En el anecdotario de la experiencia vivida, Manuel Arandina recuerda que junto al cadáver de Franco “había una peana que sostenía la cruz de Bernini; una joya”. Entonces ocurrió lo inesperado. “El cabo que nos mandaba se desmayó. Cayó encima de la peana, que empezó a tambalearse, casi se clava en el cadáver de Franco y yo al ver que empezaba a sangrar, me moví para socorrerlo. Pero un dedo a la espalda, me dijo: “¡Quieto ahí, aunque se muera!” Y yo me quedé temblando.

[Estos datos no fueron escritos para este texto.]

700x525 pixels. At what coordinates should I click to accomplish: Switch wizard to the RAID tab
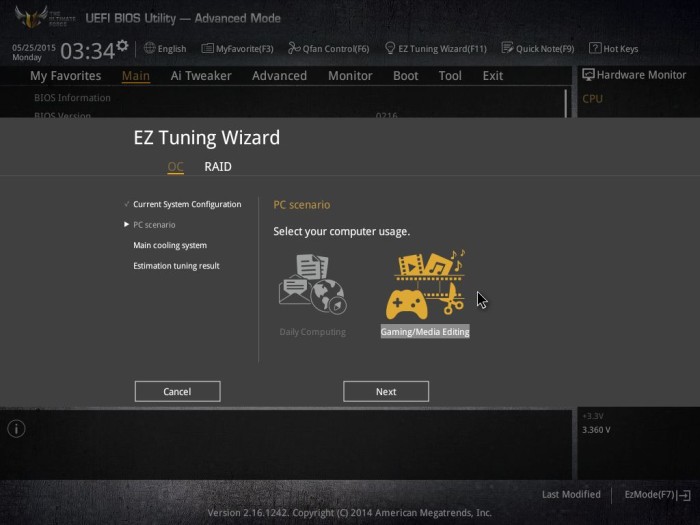click(x=218, y=167)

Tuvo que quedarse inmóvil, mientras el cabo sangraba sobre las valiosas alfombras del Palacio. “Yo sufría por él, y por la alfombra, que era una joya”, admite. Los ujieres tardaron en asistir al herido; solo cuando terminó el turno pudieron retirarse a una sala contigua. “Detrás de mí venía un general repleto de medallas porque hacían mucho ruido a hojalata. Se acercó a mí, me apoyó la mano en el hombro y me dijo: ‘Soldado, comprendo su buena voluntad y su misericordia de ir a socorrer a un compañero pero usted no puede dejar nunca el puesto que le han encargado y menos velando al Caudillo’. “Sí, sí, don General, respondí”, recuerda.

La entrada del público: curiosidad, fervor y morbo

Cuando finalmente la capilla ardiente se abrió al público, Arandilla observó un desfile humano heterogéneo. “Creo que más del cuarenta por ciento eran de izquierdas. Por las pintas de la época se veía claro. Venían a asegurarse de que estaba muerto, a cerciorarse de ello”, afirma.

También hubo escenas de devoción: Lola Flores, lanzando claveles y pronunciando un emotivo “mi general, mi general”; o un hombre que irrumpió proclamando “¡mi Caudillo, desde que estaba usted en África!”. “Viví ese ambiente en directo”, resume.

Aquellos días de desorden absoluto dejaban espacio para anécdotas que Arandilla narra con una sonrisa. Como aquella tarde en que “abandoné una guardia para ver una película perseguida por mí durante mucho tiempo: El proceso de Verona, en el cine Bellas Artes. Cometí una falta terrible, pero abandoné la guardia. Crucé la Gran Vía, dejé el fusil y la gorra en un asiento. Se sentó una señorita a mi lado y me dijo: ‘¡Un militar en el cine!’. Le respondí: ‘No olvide usted que aún quedamos militares cultos’”, expresa. Aquella mujer era Carmen Sarmiento, prestigiosa periodista con quien terminaría forjando una estrecha amistad.

Para Manuel Arandilla, aquellos días posteriores a la muerte del dictador fueron una mezcla de caos y trascendencia. “Las guardias estaban fatal organizadas. No nos daban ni un bocadillo. Si alguien hubiera querido dar un golpe de Estado, lo habría conseguido sin mucho esfuerzo”, sentencia.

Pero entre el desorden y el desconcierto, quedó grabada en su memoria, como un cuadro que no se olvida, la imagen de su primera guardia: el dictador inmóvil, la cruz temblorosa, la sangre sobre las alfombras y el silencio férreo de una España que aún no sabía qué iba a ser de sí misma.